ASSIGNED TASK: Look through the material below and report every line that includes "page".

RECORDS FOR PROCESSING:
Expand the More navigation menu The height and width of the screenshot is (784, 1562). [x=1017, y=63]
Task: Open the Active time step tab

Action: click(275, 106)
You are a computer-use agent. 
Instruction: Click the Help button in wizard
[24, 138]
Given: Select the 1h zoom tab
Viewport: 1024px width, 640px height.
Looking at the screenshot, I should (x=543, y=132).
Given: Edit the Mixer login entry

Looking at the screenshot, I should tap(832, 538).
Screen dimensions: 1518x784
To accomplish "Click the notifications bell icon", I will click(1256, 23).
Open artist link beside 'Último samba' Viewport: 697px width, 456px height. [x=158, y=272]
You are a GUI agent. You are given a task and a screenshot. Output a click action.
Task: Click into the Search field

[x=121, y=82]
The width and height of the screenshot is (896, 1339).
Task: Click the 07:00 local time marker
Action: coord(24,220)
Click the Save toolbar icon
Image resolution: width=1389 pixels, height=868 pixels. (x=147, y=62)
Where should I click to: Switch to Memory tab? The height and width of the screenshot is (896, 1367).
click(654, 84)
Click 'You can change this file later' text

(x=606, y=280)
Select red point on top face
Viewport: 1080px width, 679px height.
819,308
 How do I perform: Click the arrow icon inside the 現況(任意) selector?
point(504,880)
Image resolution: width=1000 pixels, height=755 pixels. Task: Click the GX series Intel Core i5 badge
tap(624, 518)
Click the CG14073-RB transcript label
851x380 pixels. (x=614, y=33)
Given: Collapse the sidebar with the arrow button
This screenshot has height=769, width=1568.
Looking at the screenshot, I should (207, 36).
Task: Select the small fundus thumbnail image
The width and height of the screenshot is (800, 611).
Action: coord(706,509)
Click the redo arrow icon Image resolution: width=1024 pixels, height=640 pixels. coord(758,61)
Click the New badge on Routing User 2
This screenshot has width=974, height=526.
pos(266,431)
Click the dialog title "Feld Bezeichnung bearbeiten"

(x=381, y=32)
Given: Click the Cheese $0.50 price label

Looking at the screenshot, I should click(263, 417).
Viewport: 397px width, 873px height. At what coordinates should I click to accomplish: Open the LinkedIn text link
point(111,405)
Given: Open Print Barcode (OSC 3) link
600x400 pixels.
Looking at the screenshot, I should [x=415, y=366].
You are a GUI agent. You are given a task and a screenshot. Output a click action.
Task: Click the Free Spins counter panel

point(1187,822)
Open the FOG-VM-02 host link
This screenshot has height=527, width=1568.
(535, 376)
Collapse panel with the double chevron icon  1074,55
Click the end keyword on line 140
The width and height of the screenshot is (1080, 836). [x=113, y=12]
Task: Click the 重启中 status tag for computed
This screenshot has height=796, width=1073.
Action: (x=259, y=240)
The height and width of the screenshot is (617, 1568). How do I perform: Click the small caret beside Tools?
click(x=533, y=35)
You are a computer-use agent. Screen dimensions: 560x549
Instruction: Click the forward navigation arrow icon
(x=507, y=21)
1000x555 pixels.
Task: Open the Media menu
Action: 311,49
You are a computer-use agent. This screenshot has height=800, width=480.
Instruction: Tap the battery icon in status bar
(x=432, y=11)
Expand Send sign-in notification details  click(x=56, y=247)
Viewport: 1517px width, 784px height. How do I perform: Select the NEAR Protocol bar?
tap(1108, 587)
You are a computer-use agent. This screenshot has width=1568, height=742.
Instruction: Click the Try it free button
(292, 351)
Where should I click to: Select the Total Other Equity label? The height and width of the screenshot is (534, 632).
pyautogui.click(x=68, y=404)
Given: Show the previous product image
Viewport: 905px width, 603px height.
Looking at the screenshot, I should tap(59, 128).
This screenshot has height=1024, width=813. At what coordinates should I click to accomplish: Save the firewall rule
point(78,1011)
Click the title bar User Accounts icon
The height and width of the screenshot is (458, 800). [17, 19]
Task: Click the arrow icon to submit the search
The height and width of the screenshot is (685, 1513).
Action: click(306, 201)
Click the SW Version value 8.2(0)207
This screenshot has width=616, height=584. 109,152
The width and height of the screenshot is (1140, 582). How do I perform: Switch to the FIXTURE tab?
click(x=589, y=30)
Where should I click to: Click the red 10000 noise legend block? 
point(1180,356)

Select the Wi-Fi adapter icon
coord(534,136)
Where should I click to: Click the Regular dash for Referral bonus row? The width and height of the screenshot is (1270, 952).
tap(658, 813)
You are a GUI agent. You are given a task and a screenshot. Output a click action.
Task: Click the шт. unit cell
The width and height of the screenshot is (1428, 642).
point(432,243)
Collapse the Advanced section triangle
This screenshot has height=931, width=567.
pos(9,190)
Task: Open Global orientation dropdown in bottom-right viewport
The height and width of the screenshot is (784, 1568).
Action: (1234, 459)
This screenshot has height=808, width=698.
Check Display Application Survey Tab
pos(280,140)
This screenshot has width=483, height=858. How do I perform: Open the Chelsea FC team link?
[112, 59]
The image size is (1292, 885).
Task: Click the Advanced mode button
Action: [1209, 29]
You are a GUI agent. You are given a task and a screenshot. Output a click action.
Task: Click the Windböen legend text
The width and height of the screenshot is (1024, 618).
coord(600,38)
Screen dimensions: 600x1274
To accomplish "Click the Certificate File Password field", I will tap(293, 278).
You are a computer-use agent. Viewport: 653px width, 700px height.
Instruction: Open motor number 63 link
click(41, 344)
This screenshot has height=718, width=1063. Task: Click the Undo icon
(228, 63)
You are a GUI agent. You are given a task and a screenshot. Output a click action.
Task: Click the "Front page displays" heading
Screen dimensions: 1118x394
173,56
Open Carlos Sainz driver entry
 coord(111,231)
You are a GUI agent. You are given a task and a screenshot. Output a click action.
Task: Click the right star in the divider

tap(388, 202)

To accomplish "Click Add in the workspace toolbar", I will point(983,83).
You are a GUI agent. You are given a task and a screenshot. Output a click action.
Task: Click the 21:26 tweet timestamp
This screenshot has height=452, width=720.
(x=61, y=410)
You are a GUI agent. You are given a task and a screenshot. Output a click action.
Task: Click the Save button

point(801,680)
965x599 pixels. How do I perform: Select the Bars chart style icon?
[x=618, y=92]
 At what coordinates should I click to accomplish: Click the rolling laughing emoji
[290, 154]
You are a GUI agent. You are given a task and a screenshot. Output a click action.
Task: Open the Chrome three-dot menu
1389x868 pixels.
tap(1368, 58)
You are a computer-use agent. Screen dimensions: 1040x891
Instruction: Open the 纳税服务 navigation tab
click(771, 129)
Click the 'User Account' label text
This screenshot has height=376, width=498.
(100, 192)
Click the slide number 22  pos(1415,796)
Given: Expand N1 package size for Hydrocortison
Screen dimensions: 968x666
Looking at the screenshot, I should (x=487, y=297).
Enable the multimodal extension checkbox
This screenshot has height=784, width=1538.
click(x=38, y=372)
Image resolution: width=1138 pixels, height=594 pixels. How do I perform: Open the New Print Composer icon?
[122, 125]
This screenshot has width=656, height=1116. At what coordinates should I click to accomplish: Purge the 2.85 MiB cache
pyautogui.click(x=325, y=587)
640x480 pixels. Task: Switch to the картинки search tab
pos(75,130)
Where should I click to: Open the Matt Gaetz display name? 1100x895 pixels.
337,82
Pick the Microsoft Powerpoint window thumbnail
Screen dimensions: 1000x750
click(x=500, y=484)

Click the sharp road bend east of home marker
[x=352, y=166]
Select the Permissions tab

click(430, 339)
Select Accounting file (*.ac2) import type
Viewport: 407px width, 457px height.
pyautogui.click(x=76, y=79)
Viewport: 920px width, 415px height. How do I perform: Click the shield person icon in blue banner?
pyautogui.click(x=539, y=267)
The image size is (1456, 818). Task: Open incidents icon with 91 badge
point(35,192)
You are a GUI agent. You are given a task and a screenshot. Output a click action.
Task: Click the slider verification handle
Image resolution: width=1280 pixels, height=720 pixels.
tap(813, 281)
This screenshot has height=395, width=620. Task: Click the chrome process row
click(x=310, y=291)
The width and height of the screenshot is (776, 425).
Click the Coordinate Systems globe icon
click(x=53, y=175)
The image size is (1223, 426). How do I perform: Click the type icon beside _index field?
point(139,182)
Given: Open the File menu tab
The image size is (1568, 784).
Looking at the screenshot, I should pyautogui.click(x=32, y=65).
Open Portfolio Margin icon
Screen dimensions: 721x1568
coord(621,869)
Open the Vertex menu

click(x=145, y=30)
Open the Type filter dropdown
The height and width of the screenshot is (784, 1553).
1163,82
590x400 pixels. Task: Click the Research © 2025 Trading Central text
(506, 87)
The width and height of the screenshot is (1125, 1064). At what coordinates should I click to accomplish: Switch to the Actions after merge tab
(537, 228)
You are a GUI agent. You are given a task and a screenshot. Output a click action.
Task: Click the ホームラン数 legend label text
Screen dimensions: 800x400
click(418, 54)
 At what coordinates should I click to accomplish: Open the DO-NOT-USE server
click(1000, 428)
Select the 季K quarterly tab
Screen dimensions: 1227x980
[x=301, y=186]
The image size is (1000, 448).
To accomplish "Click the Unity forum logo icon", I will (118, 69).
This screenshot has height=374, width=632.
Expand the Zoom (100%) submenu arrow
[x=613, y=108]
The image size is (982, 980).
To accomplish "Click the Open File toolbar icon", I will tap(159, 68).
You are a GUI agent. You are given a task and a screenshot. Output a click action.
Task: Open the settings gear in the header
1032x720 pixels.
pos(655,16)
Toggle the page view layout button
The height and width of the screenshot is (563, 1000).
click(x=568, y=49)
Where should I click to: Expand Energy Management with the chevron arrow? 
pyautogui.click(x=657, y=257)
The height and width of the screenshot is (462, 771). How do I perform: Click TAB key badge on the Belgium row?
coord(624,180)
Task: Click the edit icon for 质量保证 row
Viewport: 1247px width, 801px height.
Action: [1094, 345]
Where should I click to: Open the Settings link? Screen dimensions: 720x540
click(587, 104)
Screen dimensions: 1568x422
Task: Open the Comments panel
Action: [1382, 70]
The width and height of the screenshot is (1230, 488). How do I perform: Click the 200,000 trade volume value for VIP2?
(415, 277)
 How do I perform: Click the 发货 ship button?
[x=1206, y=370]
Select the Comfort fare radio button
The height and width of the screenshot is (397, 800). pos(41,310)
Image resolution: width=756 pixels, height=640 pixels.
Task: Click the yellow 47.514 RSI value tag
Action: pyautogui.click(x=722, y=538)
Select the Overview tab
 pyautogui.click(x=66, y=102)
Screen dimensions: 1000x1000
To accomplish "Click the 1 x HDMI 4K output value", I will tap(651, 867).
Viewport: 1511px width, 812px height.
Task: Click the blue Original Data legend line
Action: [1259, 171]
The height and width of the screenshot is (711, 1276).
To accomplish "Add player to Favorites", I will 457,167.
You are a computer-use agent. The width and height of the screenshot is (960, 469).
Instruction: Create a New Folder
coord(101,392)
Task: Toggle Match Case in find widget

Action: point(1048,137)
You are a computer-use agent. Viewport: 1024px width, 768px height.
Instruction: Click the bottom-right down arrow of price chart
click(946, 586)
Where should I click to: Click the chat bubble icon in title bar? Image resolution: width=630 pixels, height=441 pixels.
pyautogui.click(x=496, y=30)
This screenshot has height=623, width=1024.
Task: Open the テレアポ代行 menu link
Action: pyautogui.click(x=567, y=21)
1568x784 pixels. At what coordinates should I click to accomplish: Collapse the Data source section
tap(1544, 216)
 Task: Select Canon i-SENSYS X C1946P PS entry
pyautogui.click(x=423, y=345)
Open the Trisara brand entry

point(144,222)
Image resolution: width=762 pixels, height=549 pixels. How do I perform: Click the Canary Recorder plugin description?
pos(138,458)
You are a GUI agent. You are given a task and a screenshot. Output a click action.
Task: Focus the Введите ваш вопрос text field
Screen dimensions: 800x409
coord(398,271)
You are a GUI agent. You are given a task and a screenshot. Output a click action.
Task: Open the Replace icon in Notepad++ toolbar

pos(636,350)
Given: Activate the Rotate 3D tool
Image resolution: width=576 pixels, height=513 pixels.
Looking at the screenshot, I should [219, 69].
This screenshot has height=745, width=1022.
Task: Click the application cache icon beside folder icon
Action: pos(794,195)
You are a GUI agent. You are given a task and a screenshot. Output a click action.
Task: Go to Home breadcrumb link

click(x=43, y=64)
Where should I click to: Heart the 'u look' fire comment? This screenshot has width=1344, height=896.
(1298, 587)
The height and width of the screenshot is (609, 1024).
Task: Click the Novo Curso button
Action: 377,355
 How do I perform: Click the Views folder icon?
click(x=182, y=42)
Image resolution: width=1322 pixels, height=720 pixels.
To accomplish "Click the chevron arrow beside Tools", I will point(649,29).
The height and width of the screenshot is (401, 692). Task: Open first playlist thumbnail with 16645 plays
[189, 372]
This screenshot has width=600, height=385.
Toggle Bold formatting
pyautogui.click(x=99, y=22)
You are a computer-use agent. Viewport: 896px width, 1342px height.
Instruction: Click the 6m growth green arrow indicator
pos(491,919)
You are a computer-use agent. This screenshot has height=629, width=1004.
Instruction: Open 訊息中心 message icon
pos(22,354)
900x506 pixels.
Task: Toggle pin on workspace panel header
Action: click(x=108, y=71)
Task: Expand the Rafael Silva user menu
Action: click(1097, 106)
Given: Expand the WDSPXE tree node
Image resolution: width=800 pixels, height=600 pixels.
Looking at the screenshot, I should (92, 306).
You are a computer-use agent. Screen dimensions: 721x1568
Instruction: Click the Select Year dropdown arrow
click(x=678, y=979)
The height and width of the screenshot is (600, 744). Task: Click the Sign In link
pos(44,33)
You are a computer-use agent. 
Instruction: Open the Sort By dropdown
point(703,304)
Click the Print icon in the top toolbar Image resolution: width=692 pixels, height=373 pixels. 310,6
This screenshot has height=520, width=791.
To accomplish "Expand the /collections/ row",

TASK OUTPUT:
Task: Click the "Front page displays" heading
Toggle the page view layout button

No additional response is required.